■ **Description de l'exercice**
Prolongez s'il vous plaît le texte sur l'émergence de la montre électronique en Suisse en partant de sa dernière phrase.

Source: Publicité Girard-Perregaux, La Suisse Horlogère, vol 3, p.5, 1972

Introduction

L’émergence de la montre électronique en Suisse : une question de vision !

Les années 1950 marquent le début de mutations profondes pour l’industrie horlogère helvétique, alors considérée comme un leader mondial dans la production de garde-temps mécaniques pour montre-bracelet, tant sur le plan technologique qu’économique. Tandis que la Suisse fonde sa production sur un savoir-faire traditionnel, une expertise mécanique et une organisation cartellaire, où le contrôle institutionnel et fédéral garantit la qualité et le volume des pièces produites, la concurrence étrangère se renforce par l’automatisation des lignes de fabrication et l’intégration progressive de nouvelles technologies.

Conséquence directe de la rationalisation industrielle amorcée pendant la Seconde Guerre mondiale, la production de masse s’impose durablement dans les manufactures horlogères américaines et japonaises. Bien que la précision et la qualité — attributs phares de l’horlogerie suisse — restent des arguments de vente majeurs, l’arrivée sur le marché de modèles à bas coûts, destinés à l’exportation et produits en grande quantité, commence à inquiéter les instances horlogères suisses. Pour la Chambre Suisse d’Horlogerie, préserver la position de leader mondial implique désormais d’envisager l’automatisation de l’assemblage des pièces, mais également le développement de nouvelles technologies.[1]

En effet, l’électronique progresse à pas de géant outre-Atlantique. Quartz, transistors et circuits intégrés connaissent une succession de développements et d’applications qui laissent entrevoir leur diffusion massive dans les objets du quotidien. Dans l’univers horloger, ces technologies ne suscitent d’abord qu’un intérêt secondaire, avant de trouver une place stratégique dans les milieux scientifiques et militaires.[2] Les mouvements électroniques, en particulier ceux à quartz, révèlent en effet une précision exceptionnelle, précieuse pour les communications radio ou les mesures en laboratoire.

■ **Données de l'exercice**
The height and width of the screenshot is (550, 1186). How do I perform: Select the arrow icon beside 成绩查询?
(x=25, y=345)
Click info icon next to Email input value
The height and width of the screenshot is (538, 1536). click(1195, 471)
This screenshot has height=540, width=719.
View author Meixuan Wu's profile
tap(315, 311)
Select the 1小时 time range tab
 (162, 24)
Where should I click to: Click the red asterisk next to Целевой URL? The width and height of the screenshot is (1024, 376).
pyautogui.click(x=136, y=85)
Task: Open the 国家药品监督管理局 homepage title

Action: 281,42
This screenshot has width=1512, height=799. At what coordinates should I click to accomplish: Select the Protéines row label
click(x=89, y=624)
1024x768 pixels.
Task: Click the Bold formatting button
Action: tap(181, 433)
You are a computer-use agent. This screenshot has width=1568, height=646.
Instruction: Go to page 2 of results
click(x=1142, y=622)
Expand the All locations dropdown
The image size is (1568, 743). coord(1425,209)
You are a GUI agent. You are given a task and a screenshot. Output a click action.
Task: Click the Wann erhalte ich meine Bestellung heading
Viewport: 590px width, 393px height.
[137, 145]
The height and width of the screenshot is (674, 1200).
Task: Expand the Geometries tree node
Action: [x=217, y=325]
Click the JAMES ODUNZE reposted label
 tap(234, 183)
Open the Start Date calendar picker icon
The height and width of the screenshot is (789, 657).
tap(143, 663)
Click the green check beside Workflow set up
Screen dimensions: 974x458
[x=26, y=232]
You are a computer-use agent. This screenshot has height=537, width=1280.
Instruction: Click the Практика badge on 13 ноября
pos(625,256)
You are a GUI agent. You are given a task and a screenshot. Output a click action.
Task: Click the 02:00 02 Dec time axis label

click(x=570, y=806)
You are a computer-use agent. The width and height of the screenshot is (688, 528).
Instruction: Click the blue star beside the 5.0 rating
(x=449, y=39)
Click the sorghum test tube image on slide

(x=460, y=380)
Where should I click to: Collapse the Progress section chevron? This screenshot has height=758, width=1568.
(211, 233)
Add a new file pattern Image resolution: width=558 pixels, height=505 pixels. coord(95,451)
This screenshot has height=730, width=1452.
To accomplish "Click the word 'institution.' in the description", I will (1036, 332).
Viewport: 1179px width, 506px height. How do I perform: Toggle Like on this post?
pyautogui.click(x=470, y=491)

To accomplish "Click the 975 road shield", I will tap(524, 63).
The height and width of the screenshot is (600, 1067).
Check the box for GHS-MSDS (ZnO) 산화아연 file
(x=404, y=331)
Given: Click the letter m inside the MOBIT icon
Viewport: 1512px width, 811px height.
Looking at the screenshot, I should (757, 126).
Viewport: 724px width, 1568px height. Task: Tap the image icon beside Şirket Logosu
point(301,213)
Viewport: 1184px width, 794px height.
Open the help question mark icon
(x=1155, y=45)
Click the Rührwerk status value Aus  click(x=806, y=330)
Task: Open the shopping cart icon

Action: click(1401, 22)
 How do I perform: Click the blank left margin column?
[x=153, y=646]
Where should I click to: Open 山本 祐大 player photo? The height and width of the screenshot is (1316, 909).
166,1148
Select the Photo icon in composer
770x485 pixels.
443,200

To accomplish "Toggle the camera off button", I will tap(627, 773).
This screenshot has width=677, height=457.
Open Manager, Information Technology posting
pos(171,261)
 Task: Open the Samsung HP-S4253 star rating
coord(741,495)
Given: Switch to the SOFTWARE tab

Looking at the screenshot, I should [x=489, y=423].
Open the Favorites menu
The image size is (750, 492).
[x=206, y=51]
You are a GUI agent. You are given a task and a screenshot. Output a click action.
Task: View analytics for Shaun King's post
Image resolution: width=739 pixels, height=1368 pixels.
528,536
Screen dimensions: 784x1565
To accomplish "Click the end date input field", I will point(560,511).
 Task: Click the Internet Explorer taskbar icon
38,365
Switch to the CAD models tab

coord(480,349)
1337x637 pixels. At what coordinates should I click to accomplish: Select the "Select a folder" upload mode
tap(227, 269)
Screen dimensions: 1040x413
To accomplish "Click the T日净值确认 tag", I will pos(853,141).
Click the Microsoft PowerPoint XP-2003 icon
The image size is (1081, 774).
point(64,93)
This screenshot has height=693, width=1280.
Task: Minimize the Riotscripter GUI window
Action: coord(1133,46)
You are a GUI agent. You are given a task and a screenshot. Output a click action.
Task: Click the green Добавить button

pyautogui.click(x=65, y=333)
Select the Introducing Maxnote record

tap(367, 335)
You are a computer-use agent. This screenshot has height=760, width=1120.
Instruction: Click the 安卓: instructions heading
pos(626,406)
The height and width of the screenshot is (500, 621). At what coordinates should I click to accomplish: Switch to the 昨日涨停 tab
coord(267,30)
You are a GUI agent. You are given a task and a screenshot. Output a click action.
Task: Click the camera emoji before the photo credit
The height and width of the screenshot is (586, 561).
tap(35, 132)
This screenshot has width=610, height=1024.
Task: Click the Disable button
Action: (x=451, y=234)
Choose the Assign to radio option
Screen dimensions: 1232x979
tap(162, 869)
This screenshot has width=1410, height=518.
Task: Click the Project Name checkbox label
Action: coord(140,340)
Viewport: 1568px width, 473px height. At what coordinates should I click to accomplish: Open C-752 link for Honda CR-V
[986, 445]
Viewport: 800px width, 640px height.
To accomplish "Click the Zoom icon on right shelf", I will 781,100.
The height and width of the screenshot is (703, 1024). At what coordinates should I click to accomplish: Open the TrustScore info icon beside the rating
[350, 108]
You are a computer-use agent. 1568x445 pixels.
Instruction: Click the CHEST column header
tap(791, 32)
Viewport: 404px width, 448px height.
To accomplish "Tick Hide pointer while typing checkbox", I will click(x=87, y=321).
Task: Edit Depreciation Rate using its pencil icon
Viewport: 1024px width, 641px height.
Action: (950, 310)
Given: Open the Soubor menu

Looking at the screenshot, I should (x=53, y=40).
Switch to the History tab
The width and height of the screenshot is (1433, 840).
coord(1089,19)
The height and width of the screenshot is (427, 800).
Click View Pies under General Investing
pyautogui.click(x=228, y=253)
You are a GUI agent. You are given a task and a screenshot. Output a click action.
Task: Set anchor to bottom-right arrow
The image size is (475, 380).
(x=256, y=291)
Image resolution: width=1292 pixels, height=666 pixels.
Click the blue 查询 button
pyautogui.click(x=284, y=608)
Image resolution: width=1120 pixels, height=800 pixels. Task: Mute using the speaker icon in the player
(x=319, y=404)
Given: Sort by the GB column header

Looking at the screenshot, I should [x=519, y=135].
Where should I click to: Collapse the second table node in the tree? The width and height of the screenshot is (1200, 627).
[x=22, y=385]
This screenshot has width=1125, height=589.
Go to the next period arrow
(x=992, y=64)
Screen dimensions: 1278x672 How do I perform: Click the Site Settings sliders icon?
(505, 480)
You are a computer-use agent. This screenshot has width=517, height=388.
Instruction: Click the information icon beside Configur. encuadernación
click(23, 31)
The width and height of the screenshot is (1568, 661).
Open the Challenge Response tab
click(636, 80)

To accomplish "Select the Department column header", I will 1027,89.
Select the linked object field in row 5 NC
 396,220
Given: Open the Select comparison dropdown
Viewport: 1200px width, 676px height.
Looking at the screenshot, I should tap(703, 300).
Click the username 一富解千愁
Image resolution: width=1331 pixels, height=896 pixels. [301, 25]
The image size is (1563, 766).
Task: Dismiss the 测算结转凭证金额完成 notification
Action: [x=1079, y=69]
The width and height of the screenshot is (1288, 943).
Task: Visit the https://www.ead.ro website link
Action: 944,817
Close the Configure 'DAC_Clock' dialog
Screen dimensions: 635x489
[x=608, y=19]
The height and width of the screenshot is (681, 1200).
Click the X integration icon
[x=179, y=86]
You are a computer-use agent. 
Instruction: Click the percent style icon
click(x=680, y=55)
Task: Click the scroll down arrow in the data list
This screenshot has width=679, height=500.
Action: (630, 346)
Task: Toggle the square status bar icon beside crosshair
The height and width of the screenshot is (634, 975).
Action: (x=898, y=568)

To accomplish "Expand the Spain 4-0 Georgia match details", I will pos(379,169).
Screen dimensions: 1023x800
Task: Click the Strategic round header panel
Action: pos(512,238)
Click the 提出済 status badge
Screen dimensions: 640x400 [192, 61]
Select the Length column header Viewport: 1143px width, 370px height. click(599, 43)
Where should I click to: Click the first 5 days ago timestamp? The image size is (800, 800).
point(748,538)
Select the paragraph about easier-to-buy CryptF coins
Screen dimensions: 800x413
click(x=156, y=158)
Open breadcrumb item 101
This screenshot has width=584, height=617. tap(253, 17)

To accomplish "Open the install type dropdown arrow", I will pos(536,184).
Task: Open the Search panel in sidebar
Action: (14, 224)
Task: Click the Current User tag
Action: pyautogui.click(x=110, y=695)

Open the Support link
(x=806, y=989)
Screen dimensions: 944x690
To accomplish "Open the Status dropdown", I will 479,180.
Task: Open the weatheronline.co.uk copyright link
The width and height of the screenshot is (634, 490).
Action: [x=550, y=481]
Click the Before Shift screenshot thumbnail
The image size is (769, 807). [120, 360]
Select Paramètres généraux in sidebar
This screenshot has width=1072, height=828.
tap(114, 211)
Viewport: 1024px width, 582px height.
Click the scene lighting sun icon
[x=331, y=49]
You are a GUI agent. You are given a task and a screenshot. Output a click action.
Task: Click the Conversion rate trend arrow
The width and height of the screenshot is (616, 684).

■ **Résultat de l'exercice**
Si les premiers dispositifs électroniques restent volumineux — notamment en raison de leurs besoins énergétiques —, les avancées techniques ouvrent rapidement la voie à la miniaturisation, rendant envisageable la création d’une montre non mécanique. C’est la manufacture américaine Bulova qui frappe la première en lançant, à la fin des années 1950, l’Accutron : un modèle à diapason fondé sur un brevet d’origine suisse.[3] Dès lors, la course au calibre électronique pour montre-bracelet est lancée, en Suisse comme à l’international.

Lorsqu’il est question de l’émergence de la montre électronique en Suisse, il importe de garder à l’esprit la pluralité des enjeux de cette période. Le développement de la microélectronique ne concerne pas uniquement l’horlogerie, même si cette dernière en constitue un champ pionnier. Les technologies mises au point dans les centres de recherche intéressent aussi d’autres industries, comme le spatial. Par ailleurs, l’électronique apparaît comme une réponse aux besoins d’automatisation exprimés par les manufactures, tout en impliquant une profonde transformation des structures de production.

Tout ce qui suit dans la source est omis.